However it turns out that her dad is very controlling over her life. Like she is supposed to be home by a certain time and he doesn't like her seeing boys etc. Basically he pays for her, her car, her house, her education, and tries to control everything about her.

However bear in mind that she has fallen in love with me by this point (easy to do, I am young, good looking, independent farang), and she has been keeping the whole crazy dad thing mainly under wraps.

BUT THEN 2 nights ago I stay at her place (we didn't have sex, I just went over to see her). When I wake up in the morning her 'dad' is here trying to kick and punch my face off from the side of the bed. We wrestle for a few seconds and I manage to stop him attacking me. He calms down a little bit and points to the girl and says it's his wife.

Now, I know for sure that this guy has a wife, a different woman called 'nan', who he lives with (I have seen picture of them on facebook, and feai, nan, and the guy all went on a small vacation together a few weeks ago).

And at this point I had never heard of the concept of having more than one wife.

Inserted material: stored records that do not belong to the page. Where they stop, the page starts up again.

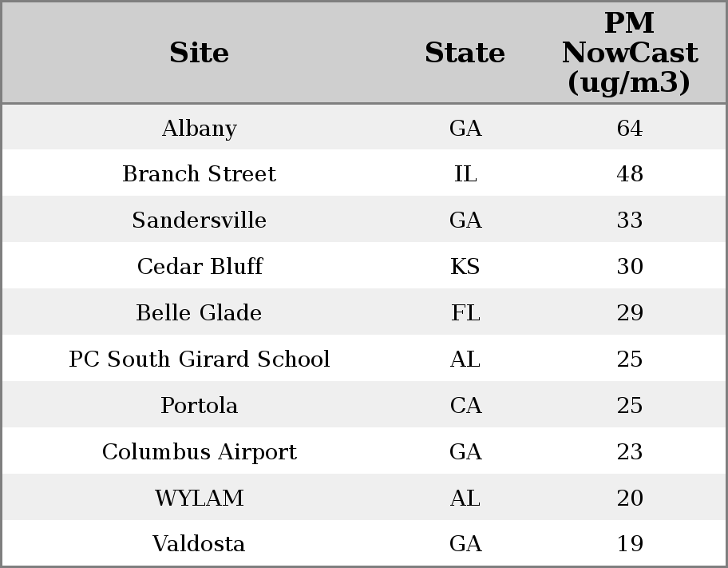Click the Site column header
Screen dimensions: 728x568
[x=199, y=54]
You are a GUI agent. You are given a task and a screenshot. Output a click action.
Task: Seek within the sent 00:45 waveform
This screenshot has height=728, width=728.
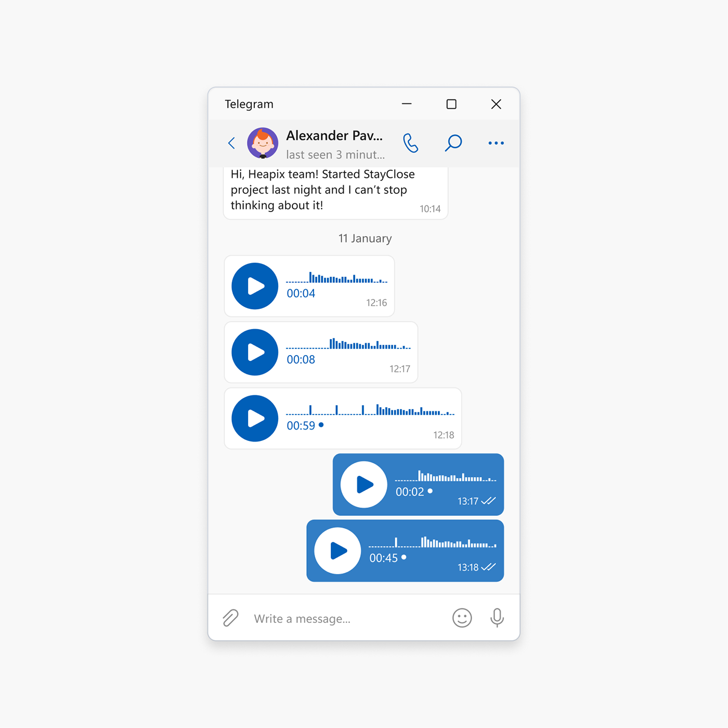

So at this point I thought he was lying and he was her dad. I said 'I like her, and she likes me' in thai (he cannot speak english, I speak thai a little) with the hope that this would calm him down, and make him think that I really liked her, and that I hadn't been just having sex with her for fun. (At this point I am still trying to walk out with my life). Then he asked me if I am going to marry her! <deleted>!? (I tried to say different culture, that's not how we do things in the west)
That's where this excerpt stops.